Work to complete:
Please retype the data below word for word, leaving out the pictures.

Task data:
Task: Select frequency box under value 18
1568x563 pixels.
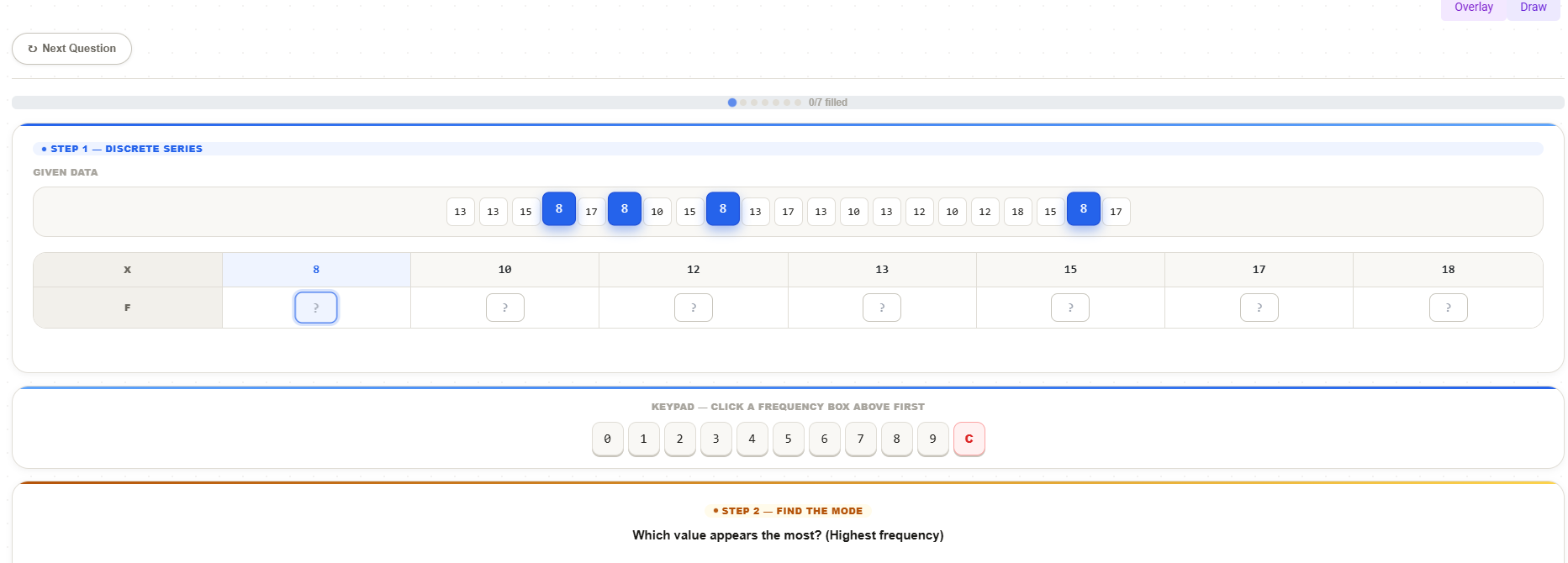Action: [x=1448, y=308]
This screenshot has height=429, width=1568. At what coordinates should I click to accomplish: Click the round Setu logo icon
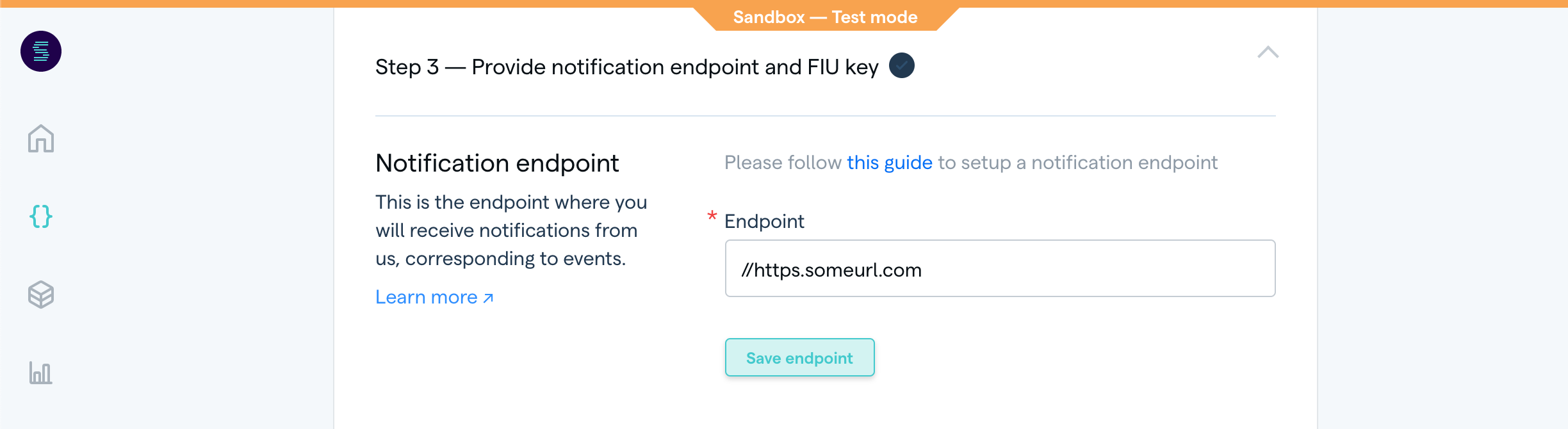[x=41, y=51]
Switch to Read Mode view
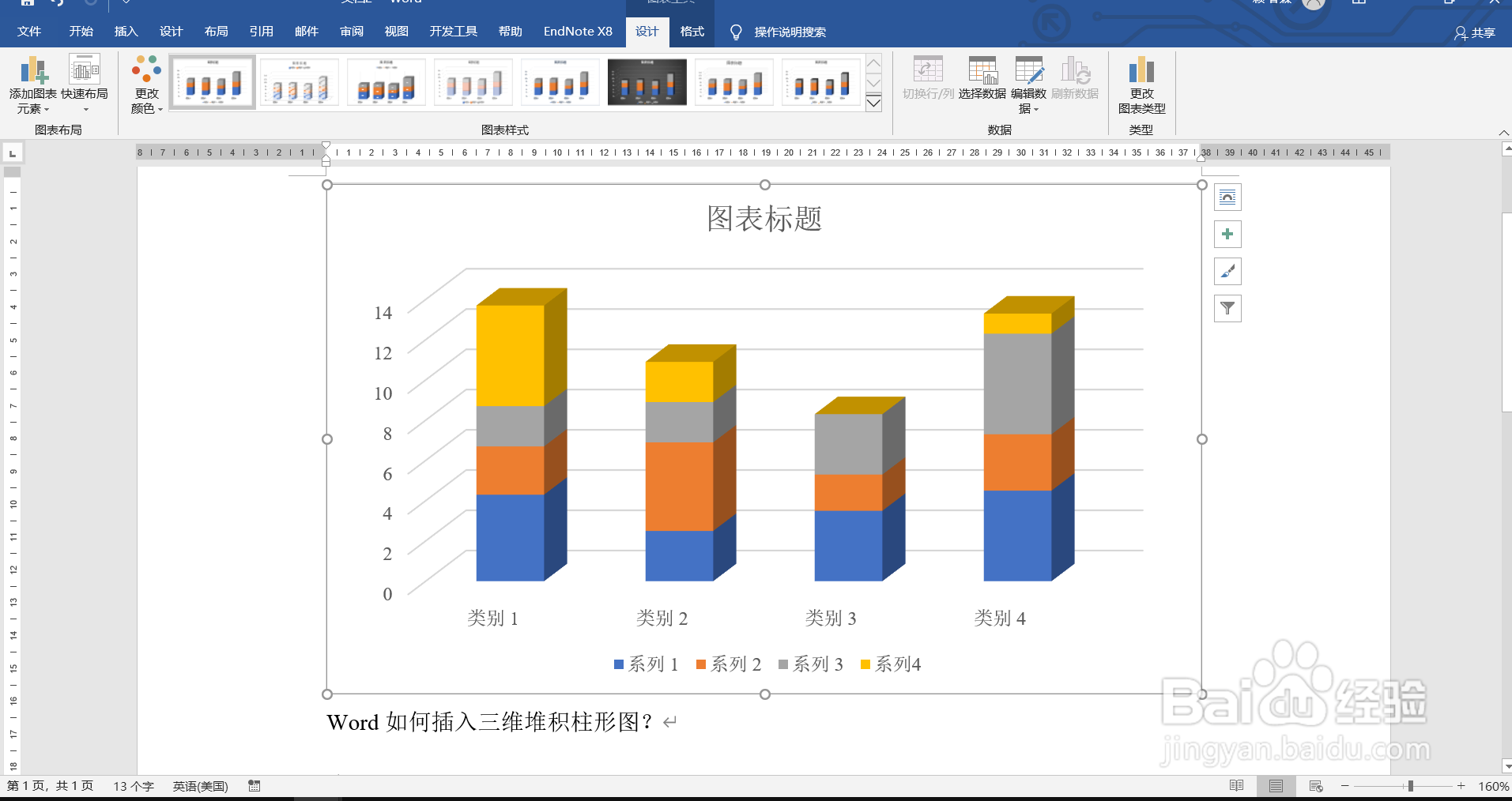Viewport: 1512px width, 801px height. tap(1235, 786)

Exercise response:
Task: Select frequency box under value 18
1568x563 pixels.
Action: [x=1448, y=308]
This screenshot has height=429, width=1568. At what coordinates should I click to accomplish: Click the round Setu logo icon
[x=41, y=51]
Switch to Read Mode view
Viewport: 1512px width, 801px height. tap(1235, 786)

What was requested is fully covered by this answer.